Makrama. Co to jest i jak zacząć? Przewodnik dla początkujących

Wchodzisz do kawiarni, a nad głową delikatnie kołysze się makramowy kwietnik z paprocią. Przewijasz Instagrama – a tam: łapacze snów, firanki, dekoracje ścienne, torebki, biżuteria... Wszystko splecione z czułością i sznurkiem. Myślisz sobie: „To chyba jakaś magia?”. Otóż nie – to makrama. I spokojnie, Ty też możesz to robić. Nawet jeśli Twoje doświadczenia z rękodziełem kończą się na lepieniu bałwana z plasteliny w przedszkolu. 

Co to jest makrama?

Makrama to starożytna sztuka wiązania sznurków bez użycia igieł, szydełek czy drutów. Tylko Ty, Twoje ręce i kawałek sznurka. Pochodzi z Bliskiego Wschodu, a dziś przeżywa swój wielki comeback – i nic dziwnego!

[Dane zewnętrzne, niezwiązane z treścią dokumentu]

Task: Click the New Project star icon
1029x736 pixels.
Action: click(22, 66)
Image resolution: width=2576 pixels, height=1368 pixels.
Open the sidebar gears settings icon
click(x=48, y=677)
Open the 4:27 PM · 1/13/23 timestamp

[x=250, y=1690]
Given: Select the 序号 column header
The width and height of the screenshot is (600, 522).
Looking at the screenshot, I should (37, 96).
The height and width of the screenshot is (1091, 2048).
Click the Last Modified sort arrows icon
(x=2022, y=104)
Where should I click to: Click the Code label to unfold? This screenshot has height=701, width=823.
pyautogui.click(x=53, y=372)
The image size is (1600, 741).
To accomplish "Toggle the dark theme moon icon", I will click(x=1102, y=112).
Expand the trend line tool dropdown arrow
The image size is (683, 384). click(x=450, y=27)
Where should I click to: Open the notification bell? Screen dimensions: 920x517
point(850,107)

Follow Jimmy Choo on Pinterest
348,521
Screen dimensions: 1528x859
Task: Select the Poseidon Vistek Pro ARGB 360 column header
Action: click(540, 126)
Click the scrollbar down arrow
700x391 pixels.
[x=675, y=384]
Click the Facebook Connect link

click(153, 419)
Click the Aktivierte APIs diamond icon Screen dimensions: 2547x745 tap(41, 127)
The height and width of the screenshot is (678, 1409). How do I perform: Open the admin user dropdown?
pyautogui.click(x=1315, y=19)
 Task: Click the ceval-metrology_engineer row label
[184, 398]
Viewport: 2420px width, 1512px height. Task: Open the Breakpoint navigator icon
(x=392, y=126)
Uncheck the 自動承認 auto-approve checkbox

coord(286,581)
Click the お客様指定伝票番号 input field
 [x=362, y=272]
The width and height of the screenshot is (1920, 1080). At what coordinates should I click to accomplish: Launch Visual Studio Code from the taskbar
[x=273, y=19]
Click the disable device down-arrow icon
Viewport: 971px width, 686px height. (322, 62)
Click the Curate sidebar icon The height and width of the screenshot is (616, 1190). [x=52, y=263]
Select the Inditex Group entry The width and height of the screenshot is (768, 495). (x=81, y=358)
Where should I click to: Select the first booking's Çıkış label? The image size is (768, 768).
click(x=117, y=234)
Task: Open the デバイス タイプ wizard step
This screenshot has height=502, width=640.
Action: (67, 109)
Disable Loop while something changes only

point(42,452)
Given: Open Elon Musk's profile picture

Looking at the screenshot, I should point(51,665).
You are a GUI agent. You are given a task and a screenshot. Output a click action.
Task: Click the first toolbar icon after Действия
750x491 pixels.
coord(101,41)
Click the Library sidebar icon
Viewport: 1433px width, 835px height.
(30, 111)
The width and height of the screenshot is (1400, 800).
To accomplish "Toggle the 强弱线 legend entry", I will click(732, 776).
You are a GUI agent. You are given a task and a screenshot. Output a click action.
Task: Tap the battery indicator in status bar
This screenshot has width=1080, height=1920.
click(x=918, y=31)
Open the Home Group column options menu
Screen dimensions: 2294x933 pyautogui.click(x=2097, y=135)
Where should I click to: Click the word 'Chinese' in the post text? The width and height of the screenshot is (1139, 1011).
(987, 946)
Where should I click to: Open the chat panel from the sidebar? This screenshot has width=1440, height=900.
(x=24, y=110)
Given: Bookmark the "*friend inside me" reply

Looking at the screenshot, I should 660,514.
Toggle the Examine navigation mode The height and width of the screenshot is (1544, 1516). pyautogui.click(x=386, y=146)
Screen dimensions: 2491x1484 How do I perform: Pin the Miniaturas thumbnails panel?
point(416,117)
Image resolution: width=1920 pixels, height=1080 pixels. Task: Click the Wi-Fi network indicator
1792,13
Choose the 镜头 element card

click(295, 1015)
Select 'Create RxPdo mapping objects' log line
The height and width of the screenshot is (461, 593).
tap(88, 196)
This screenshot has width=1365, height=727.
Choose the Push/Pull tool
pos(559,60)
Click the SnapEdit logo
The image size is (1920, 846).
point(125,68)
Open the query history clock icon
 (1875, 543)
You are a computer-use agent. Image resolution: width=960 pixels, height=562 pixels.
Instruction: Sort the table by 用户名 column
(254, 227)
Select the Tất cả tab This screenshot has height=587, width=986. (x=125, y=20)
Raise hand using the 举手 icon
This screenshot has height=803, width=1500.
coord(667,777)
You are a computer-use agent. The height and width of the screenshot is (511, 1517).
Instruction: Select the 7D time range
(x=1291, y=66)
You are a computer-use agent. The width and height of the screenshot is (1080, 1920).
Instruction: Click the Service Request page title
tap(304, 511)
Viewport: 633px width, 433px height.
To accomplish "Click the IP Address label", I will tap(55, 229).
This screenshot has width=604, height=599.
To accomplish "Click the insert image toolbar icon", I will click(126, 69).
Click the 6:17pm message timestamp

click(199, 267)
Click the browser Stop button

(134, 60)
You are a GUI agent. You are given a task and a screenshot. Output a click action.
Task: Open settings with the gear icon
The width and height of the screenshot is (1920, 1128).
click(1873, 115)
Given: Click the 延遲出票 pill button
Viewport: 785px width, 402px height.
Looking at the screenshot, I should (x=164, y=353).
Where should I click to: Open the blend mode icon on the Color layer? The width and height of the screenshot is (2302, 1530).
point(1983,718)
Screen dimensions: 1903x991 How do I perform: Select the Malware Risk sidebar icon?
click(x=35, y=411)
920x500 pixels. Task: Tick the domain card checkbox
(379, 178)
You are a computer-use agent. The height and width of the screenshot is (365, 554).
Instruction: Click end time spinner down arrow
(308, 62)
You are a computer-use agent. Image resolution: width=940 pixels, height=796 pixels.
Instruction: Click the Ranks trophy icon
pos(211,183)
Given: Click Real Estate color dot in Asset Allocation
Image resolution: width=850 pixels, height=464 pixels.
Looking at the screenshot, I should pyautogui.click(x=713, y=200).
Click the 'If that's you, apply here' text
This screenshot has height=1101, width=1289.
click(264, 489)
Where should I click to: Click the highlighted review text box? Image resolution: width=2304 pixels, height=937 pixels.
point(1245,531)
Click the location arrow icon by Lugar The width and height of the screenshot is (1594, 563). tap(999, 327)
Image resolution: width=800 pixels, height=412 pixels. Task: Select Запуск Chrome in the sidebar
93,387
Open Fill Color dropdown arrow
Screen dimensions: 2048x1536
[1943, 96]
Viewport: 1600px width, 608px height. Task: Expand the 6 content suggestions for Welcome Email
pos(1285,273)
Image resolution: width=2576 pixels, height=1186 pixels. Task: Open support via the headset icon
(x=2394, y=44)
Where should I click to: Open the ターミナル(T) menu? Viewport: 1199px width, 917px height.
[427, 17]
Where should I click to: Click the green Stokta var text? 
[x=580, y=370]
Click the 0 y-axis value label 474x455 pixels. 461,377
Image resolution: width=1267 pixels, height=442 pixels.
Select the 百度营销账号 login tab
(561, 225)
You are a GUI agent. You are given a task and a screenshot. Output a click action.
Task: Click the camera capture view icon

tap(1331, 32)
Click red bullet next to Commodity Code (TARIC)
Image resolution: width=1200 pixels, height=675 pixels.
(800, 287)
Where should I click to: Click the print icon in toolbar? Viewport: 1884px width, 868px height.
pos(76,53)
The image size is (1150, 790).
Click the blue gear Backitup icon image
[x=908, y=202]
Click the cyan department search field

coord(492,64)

Jest relaksująca, daje natychmiastową satysfakcję i cudownie wygląda we wnętrzach.

Wyobraź sobie technikę, która z kilkunastu węzłów potrafi stworzyć coś, co wygląda jak designerska dekoracja z katalogu wnętrzarskiego. I jeszcze do tego możesz powiedzieć: „Zrobiłem/zrobiłam to sam/a!”. Czysta duma. A i oszczędność – bo takie cuda w sklepach kosztują niemało.

Dlaczego warto zacząć?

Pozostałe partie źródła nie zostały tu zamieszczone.